[Your goal] Go through the entries below and copy each line containing the word "folder".

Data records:

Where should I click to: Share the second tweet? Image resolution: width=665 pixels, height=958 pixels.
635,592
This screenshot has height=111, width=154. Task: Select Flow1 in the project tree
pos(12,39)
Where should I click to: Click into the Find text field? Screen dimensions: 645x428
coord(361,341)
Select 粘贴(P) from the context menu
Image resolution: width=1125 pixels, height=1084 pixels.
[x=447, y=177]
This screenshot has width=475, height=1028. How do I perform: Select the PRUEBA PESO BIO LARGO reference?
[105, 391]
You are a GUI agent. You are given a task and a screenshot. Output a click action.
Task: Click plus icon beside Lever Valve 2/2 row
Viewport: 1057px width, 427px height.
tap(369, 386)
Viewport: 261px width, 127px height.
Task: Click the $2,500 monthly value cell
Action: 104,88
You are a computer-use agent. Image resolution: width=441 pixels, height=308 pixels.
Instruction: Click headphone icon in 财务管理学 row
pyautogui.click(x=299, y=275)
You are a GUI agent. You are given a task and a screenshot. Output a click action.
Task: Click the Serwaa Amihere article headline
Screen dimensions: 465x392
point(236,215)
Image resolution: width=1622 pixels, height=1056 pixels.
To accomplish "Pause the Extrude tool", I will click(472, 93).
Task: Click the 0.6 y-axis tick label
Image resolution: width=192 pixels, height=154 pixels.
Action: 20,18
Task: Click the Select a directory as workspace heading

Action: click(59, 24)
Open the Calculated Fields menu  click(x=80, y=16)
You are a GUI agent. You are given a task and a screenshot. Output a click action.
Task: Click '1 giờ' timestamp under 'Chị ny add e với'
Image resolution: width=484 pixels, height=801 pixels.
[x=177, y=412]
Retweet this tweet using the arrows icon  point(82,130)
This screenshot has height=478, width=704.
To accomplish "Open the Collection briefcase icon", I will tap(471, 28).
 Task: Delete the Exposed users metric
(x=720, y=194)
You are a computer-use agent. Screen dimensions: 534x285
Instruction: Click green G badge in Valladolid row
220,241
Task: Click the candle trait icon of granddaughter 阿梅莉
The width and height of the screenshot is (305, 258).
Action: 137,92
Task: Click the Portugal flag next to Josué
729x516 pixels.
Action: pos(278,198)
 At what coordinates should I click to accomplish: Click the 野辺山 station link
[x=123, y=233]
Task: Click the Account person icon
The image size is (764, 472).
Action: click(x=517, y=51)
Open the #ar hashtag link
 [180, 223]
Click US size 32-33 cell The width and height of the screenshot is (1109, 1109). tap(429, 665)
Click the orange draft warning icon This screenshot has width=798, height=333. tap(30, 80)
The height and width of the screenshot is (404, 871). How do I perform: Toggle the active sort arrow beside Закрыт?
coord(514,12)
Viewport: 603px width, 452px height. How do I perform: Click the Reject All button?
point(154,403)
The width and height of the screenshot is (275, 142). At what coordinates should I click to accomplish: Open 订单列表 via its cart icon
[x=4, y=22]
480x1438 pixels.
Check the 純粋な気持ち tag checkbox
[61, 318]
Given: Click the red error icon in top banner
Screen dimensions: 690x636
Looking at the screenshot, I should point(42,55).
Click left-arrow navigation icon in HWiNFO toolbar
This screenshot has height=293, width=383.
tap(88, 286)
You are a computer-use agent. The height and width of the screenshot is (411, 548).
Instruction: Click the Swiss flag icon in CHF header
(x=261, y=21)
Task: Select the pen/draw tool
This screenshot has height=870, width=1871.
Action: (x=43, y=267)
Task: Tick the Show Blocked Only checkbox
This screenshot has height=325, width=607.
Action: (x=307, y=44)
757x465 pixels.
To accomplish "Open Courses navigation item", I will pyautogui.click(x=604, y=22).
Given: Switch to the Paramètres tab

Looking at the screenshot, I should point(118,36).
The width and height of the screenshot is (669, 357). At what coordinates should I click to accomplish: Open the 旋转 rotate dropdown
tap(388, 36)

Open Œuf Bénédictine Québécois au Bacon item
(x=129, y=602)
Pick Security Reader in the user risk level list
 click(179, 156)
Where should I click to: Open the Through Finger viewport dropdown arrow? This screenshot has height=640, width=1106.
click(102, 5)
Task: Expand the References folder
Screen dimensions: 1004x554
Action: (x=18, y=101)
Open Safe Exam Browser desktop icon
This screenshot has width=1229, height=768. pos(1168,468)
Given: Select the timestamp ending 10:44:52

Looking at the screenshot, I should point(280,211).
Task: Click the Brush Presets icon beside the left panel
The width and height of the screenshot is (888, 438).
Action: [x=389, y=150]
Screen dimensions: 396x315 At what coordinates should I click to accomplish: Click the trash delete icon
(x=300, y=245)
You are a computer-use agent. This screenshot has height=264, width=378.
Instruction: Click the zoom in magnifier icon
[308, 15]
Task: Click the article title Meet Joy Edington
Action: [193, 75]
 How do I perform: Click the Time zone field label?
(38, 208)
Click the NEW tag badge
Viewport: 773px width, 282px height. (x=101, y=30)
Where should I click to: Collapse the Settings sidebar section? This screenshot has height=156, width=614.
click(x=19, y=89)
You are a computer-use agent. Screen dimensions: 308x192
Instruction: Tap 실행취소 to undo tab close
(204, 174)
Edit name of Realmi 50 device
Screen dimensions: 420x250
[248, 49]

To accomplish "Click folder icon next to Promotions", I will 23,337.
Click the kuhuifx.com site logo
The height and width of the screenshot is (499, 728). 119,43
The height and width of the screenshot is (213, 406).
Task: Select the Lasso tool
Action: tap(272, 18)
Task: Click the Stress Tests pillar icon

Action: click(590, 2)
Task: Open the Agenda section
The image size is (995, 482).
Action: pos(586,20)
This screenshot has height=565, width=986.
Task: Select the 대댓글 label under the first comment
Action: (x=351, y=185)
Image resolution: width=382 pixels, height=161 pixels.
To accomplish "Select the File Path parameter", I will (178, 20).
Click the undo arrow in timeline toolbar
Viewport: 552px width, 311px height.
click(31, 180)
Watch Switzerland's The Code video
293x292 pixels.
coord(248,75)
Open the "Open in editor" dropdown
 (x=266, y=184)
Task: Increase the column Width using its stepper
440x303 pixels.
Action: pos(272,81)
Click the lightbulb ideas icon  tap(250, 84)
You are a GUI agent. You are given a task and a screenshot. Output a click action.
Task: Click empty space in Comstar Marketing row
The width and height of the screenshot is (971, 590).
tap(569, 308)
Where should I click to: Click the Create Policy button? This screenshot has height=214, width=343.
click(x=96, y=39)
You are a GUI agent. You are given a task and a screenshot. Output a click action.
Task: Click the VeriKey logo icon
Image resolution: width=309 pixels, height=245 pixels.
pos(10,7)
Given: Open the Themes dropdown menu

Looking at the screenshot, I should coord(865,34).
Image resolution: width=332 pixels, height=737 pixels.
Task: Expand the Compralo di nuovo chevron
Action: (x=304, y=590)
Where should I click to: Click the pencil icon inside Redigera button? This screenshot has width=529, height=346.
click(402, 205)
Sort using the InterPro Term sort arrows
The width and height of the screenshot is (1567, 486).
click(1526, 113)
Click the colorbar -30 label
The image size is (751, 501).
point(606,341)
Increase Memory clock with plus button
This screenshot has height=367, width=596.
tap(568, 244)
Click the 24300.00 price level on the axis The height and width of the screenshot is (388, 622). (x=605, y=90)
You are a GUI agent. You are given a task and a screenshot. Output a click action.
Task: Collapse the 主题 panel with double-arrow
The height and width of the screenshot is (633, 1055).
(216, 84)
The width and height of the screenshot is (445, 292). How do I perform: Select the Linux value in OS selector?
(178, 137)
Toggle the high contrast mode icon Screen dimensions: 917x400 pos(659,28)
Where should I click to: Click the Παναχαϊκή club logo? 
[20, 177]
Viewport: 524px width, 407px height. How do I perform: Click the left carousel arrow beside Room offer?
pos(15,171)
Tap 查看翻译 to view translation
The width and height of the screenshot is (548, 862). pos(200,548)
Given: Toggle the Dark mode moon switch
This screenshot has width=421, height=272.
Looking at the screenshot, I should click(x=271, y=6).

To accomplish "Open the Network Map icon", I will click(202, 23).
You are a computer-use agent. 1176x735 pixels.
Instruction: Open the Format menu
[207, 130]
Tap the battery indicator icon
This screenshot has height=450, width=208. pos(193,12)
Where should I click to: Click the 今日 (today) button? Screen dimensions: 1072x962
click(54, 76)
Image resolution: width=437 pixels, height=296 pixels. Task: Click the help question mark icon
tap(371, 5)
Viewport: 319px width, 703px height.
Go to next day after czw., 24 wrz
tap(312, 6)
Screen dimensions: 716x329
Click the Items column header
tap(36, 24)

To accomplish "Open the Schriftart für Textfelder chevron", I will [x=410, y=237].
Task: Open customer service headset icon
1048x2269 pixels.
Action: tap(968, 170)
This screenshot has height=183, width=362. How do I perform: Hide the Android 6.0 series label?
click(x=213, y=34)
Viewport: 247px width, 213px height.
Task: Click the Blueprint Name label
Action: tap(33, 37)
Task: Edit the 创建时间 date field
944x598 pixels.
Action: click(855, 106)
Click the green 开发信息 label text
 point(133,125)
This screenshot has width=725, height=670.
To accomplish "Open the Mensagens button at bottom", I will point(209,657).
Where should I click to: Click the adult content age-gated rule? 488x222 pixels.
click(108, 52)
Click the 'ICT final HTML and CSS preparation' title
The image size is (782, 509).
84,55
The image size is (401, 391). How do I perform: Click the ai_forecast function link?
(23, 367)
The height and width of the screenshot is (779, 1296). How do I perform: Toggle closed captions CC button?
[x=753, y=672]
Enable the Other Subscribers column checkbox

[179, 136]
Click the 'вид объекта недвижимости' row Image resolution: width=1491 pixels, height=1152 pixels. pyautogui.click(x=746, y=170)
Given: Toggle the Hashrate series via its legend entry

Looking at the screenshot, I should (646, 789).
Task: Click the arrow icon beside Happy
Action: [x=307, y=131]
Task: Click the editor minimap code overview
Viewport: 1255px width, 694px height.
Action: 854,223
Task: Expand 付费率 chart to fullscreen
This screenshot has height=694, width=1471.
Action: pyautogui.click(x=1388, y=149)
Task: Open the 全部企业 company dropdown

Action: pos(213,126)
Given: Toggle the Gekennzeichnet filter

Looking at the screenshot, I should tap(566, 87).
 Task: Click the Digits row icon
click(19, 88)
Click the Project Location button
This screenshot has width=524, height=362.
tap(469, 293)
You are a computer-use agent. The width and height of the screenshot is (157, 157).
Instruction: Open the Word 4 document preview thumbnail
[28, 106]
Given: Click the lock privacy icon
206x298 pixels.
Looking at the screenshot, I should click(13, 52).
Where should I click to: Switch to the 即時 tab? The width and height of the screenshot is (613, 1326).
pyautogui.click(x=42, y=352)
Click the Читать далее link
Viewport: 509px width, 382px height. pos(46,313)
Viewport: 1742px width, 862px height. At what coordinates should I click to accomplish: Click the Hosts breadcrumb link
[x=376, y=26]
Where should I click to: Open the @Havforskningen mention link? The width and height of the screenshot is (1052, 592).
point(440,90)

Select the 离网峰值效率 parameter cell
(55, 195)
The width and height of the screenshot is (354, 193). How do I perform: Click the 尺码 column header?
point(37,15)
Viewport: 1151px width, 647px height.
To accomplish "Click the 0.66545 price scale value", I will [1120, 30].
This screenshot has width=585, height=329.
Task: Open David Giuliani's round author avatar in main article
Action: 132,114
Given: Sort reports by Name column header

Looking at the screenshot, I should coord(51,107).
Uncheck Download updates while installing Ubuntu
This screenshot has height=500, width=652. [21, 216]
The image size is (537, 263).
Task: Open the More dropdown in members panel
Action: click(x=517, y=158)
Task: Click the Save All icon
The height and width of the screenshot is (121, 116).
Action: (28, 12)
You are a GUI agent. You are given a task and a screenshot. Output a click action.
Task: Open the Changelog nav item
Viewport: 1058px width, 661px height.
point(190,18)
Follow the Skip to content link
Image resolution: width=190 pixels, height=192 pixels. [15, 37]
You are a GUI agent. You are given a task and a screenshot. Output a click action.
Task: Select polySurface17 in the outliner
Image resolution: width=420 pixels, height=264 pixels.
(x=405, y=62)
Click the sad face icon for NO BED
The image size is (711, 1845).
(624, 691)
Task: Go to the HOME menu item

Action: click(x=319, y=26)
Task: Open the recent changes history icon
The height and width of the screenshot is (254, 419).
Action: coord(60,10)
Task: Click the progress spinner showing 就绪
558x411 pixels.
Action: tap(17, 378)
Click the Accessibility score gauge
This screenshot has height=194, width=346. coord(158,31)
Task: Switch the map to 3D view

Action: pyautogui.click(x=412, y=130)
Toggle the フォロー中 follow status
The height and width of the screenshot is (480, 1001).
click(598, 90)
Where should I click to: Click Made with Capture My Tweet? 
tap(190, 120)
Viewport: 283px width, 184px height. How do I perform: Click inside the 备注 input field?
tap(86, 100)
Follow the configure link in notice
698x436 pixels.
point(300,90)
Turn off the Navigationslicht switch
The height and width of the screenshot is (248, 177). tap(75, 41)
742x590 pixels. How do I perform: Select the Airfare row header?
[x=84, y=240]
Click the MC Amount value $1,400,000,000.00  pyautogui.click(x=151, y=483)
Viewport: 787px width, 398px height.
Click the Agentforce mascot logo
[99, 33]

[Finished task]
Task: Expand the References folder
To accomplish "Click folder icon next to Promotions", I will 23,337.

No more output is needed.